**ВЫБРАННЫЙ ОТРЫВОК:**

Так сложилось, что в Беларуси изменилась политическая ситуация, и я лишился издательской лицензии белорусской. В Беларуси, для того, чтобы заниматься издательской деятельностью, нужно получить издательскую лицензию. В России – не надо. Это правило действует с конца 90-х. Получить её можно, сдав квалификационный экзамен лично замминистру по печати, в присутствии комиссии из 15 человек. Экзамен сдаётся в устной форме, не протоколируется. То есть, правильно ответил ты, не правильно ответил, если тебя хотят «завалить» – тебя «завалят», попросят прийти через полгода. И поэтому я перенёс свою издательскую деятельность в Россию. И, с тех пор, собственно… поэтому вот я и живу между Минском и Москвой.
Но издательская деятельность – она такова, что я заезжаю и в Украину, я заезжаю и в Петербург… то есть… так вот… широко.
К тому же, у меня есть моя поэтическая деятельность, и меня часто приглашают с выступлениями, и эти путешествия – ещё более дальние бывают.

**ЗАДАНИЕ:** Процитируйте отрывок об издательской деятельности, начиная со слов «Так сложилось, что» и заканчивая словами «так вот… широко.».

**ПРИВЕДЁННЫЙ СПИСОК:**
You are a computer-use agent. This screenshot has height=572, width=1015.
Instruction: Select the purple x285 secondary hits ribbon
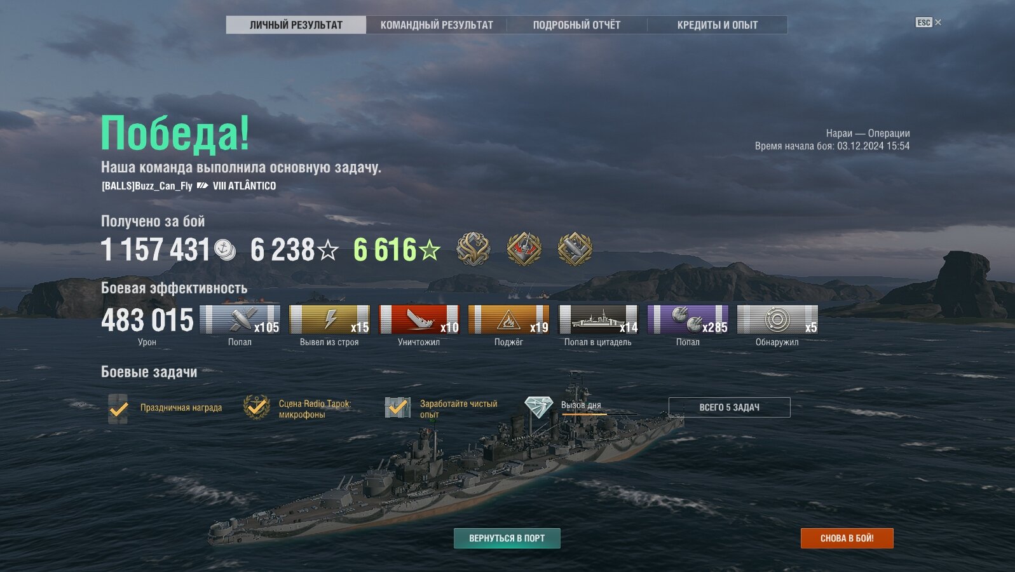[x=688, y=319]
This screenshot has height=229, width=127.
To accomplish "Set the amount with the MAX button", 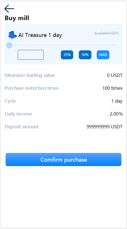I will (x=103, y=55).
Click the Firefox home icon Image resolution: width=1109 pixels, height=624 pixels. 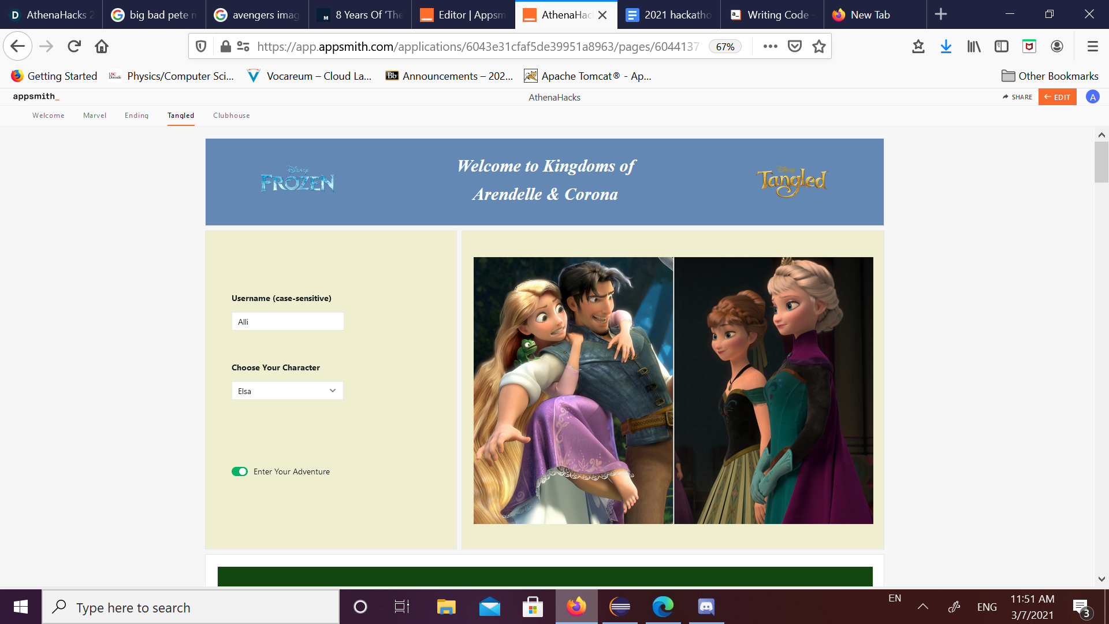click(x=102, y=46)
==
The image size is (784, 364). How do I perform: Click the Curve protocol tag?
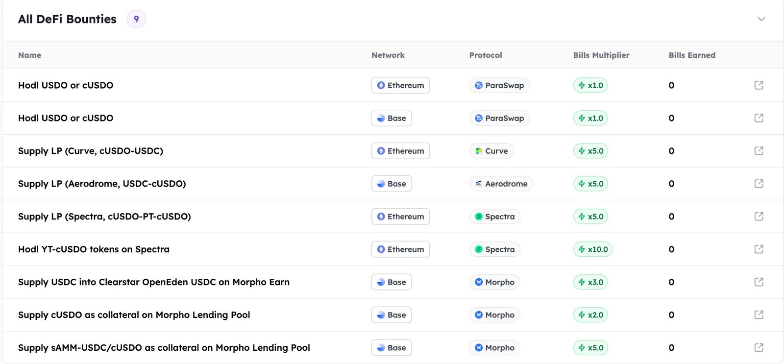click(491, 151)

**ОТВЕТ:**
Так сложилось, что в Беларуси изменилась политическая ситуация, и я лишился издательской лицензии белорусской. В Беларуси, для того, чтобы заниматься издательской деятельностью, нужно получить издательскую лицензию. В России – не надо. Это правило действует с конца 90-х. Получить её можно, сдав квалификационный экзамен лично замминистру по печати, в присутствии комиссии из 15 человек. Экзамен сдаётся в устной форме, не протоколируется. То есть, правильно ответил ты, не правильно ответил, если тебя хотят «завалить» – тебя «завалят», попросят прийти через полгода. И поэтому я перенёс свою издательскую деятельность в Россию. И, с тех пор, собственно… поэтому вот я и живу между Минском и Москвой.
Но издательская деятельность – она такова, что я заезжаю и в Украину, я заезжаю и в Петербург… то есть… так вот… широко.